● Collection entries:

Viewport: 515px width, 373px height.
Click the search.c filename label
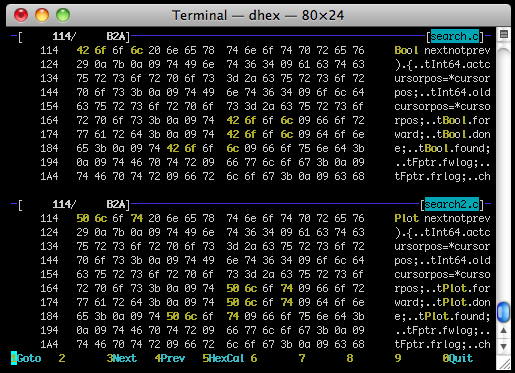click(x=455, y=36)
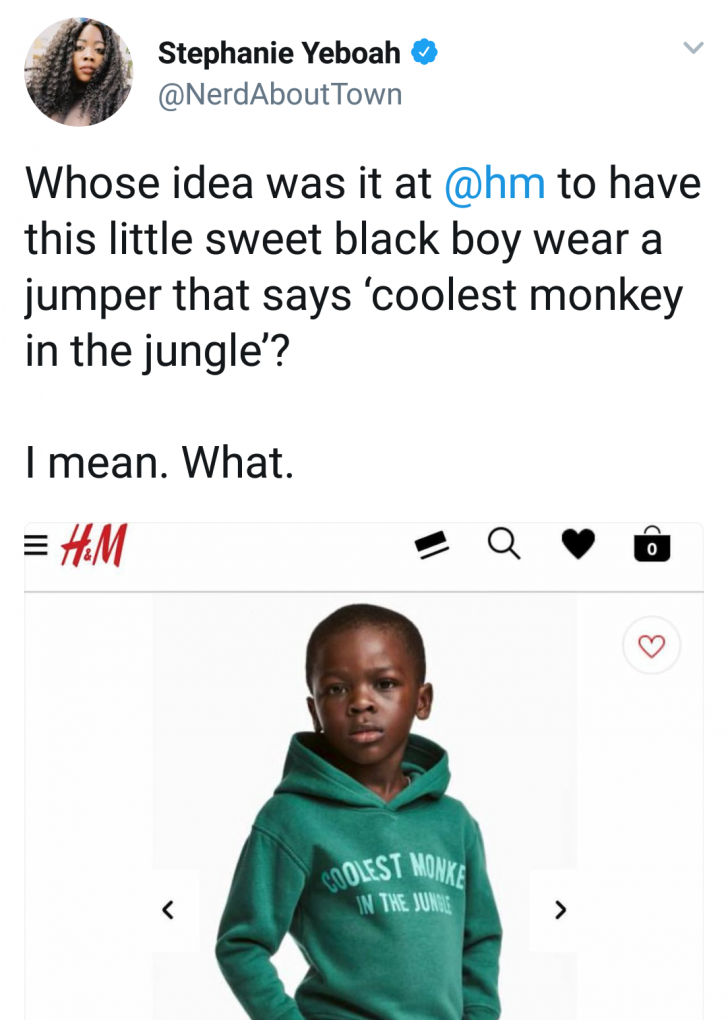Click the blue verified badge
Viewport: 728px width, 1020px height.
tap(425, 53)
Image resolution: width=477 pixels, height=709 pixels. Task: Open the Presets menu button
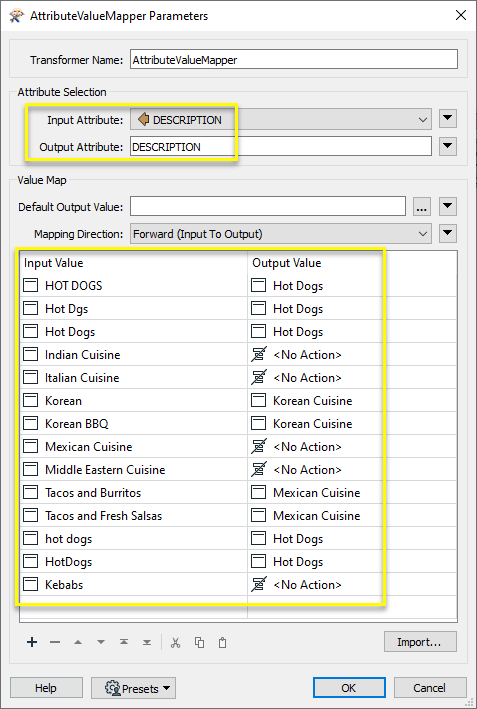[133, 688]
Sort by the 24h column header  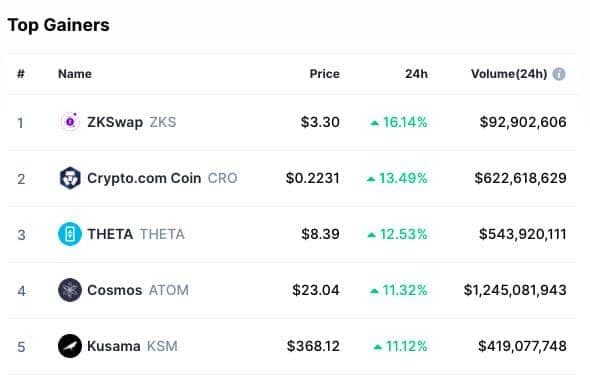(416, 74)

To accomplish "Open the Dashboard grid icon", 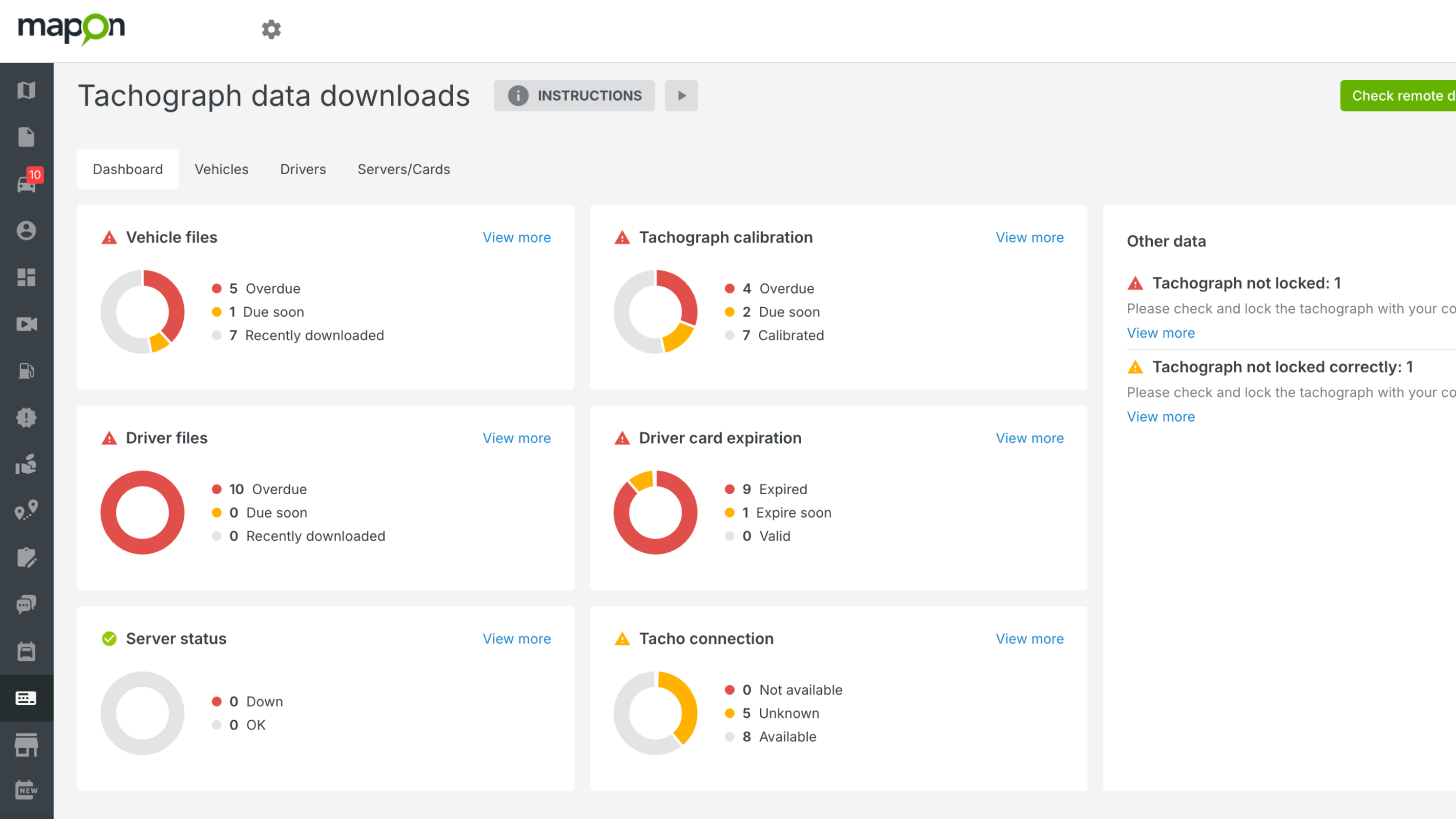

● WHAT YOU SHOULD DO: Return each line of the items above that contains the string "height". Copy each line in full, and treat uppercase and lowercase letters as different.

● RESULT OF THE TASK:
Viewport: 515px width, 373px height.
Viewport: 728px width, 1020px height.
Image resolution: width=477 pixels, height=709 pixels. Task: Open the Presets menu button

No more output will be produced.